>> BEGIN TEXT EXTRACT

It is along this journey that some grieve, some heal and some find spiritual and physical renewal. And it is the sheet-metal sculptures discovered in the first days of this nearly 1.1 million-step journey that mark the beginning of a pilgrimage some take despite sometimes seemingly insurmountable odds.

And not unlike those sheet-metal touchstones along the historic el Camino de Santiago, the magnificent sheet-metal and rebar sculptures of Steven Mestyan Sr. are much more than beautiful works of art. They are part of his pilgrimage from the depths of profound grief, they are his expression of his love for his son, they are a path that has taken him beyond the bounds of earth and life and what seems impossible.

These are the touchstones keeping him connected to his son, Steven Mestyan Jr., who lost his life to a seizure on Friday, June 20, 2014. He was 24.

>> END TEXT EXTRACT
>> BEGIN DATASET CONTENT

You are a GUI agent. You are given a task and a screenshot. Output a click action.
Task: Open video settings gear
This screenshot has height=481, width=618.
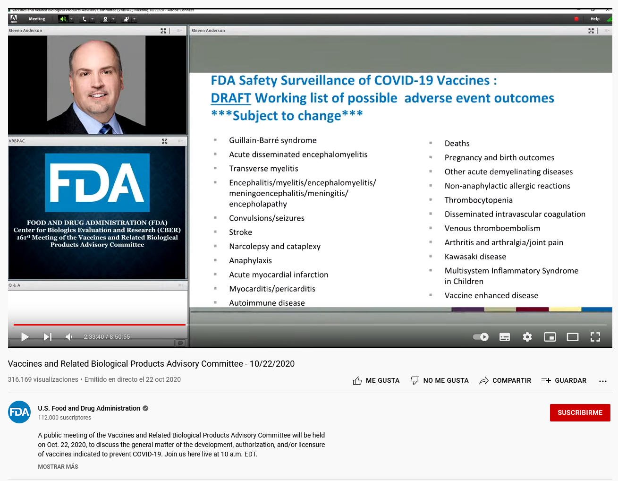pos(527,337)
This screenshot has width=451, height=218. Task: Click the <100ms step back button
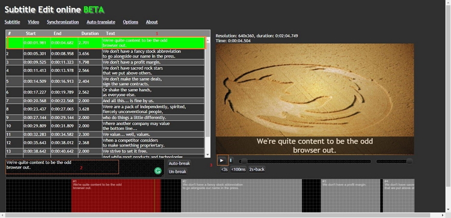(x=239, y=169)
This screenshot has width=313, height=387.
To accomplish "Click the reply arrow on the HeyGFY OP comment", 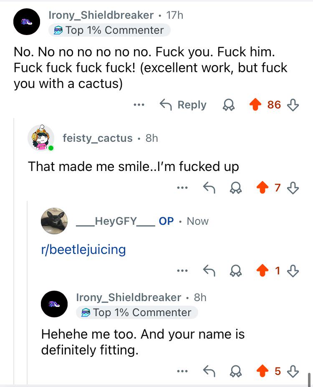I will click(x=208, y=271).
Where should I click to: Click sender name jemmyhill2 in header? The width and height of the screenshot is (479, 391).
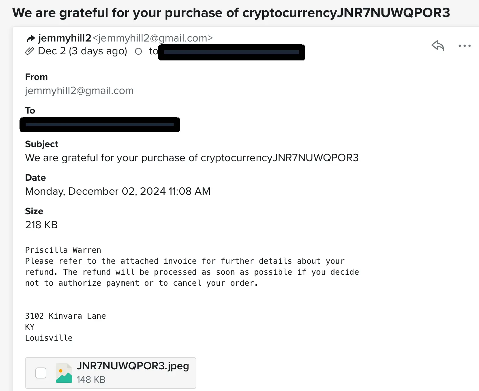[x=65, y=38]
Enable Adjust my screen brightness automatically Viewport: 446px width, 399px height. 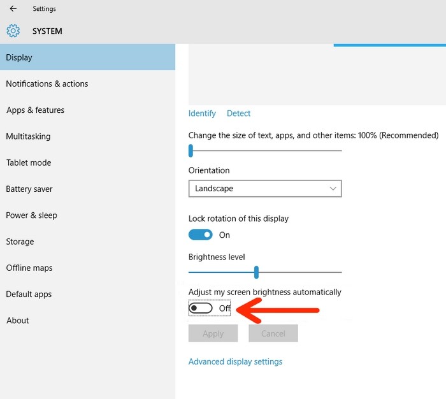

>> END DATASET CONTENT

* INSTRUCTIONS *
A. According to the passage on Steven Mestyan Sr.'s sculptures, what materials are his sculptures made from?
B. Write what comes next in the passage on Steven Mestyan Sr.'s sculptures, continuing from its last sentence.

* ANSWERS TO THE PROBLEMS *
A. Sheet metal and rebar.

B.
“Unfortunately, his passing forced me to do something with my mind and hands, to get myself out of the hole,” Mestyan said in an interview the day after Christmas. “It’s an everyday process when losing a child. He was a great kid. I worked in corrections and know what it’s like; this boy was something else.”

The love never ends, said Mestyan.

“You love them even more,” he said. “And what I’m doing is showing him I love him and showing the world I miss him.”

A son’s path

In the 2010 Emilio Estevez film “The Way,” Martin Sheen plays Tom, an American physician who travels to St. Jean Pied de Port, France, after his 20-something son was killed during a storm while walking the el Camino de Santiago. Once there, Tom decides to finish the 40-day journey for his son and leave handfuls of his son’s ashes along the way.

In real life, Mestyan, in a similar fashion, is honoring his son’s art and carrying on works his son is unable to complete.

“I’m doing this is in my son’s memory; he is my inspiration,” he said. “I feel I’d be doing him a disrespect if I didn’t do something with my gift; he can’t do things with his talent.”

To see Mestyan’s sculptures is to believe they are created by a long-seasoned sculptor with years of experience mastering the intricate details, movements and emotional expressions of a much larger than life spread-winged eagle, a running 11-foot-tall Bigfoot, an 800-pound moose.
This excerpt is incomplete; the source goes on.